▸ Work instruction
Extract each line of the records below that contains the word "column".

[Records from a dataset]
• • • • •

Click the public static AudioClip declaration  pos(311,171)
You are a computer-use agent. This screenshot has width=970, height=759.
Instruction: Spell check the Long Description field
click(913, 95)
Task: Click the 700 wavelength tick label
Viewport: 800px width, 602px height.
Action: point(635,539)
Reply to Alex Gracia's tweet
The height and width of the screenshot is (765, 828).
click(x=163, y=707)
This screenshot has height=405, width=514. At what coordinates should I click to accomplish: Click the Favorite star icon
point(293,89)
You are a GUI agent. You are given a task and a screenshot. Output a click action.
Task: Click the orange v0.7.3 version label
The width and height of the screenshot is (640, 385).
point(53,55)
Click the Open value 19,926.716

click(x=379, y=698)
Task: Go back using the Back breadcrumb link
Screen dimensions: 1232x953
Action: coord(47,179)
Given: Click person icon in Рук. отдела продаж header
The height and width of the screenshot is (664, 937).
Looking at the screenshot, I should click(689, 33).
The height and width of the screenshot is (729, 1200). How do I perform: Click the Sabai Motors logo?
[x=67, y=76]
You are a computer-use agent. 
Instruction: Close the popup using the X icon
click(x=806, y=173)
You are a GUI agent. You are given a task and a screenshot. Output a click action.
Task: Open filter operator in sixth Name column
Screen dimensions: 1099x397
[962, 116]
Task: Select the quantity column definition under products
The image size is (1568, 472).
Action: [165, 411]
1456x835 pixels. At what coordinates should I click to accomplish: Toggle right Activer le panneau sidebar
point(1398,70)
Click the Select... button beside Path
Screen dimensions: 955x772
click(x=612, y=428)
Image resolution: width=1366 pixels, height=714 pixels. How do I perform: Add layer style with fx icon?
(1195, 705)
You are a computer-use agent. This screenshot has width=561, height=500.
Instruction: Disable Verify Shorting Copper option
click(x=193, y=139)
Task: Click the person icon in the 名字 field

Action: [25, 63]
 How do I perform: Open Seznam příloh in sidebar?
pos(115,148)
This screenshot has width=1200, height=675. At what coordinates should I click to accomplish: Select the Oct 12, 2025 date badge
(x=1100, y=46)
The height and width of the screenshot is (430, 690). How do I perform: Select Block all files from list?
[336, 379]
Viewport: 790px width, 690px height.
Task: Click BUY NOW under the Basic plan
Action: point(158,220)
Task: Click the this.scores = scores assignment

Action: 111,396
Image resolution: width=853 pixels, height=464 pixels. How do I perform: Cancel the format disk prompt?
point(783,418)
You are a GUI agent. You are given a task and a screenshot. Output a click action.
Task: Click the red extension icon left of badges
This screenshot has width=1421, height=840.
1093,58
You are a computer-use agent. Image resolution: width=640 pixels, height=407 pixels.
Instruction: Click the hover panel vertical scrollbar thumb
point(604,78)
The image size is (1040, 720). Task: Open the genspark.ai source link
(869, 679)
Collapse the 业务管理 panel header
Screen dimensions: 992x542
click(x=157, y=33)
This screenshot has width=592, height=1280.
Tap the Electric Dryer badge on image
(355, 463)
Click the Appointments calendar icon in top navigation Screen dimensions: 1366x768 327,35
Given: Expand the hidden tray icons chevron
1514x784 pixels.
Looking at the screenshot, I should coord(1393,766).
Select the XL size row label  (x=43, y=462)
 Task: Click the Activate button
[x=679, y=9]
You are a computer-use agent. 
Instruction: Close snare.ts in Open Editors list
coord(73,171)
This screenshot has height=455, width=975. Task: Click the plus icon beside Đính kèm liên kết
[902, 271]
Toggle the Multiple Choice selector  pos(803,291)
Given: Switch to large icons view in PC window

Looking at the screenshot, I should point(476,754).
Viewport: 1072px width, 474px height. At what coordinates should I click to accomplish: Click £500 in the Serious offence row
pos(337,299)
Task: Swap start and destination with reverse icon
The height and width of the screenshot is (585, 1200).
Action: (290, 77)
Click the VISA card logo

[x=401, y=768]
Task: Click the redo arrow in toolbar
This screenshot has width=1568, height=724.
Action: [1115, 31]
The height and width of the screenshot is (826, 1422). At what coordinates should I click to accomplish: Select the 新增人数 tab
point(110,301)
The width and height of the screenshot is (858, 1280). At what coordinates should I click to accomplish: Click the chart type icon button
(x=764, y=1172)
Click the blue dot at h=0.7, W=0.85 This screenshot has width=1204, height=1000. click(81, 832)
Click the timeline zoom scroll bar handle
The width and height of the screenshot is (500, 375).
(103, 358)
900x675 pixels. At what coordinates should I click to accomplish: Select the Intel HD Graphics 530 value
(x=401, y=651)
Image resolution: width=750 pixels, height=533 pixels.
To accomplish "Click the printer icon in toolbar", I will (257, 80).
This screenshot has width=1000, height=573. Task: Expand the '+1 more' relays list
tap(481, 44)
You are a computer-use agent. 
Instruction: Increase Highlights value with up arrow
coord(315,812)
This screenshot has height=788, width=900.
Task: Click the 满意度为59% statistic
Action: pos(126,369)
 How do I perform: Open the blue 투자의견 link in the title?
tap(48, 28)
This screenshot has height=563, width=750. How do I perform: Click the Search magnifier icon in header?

• • • • •

▸ Task result
Task: Open filter operator in sixth Name column
Task: Select the quantity column definition under products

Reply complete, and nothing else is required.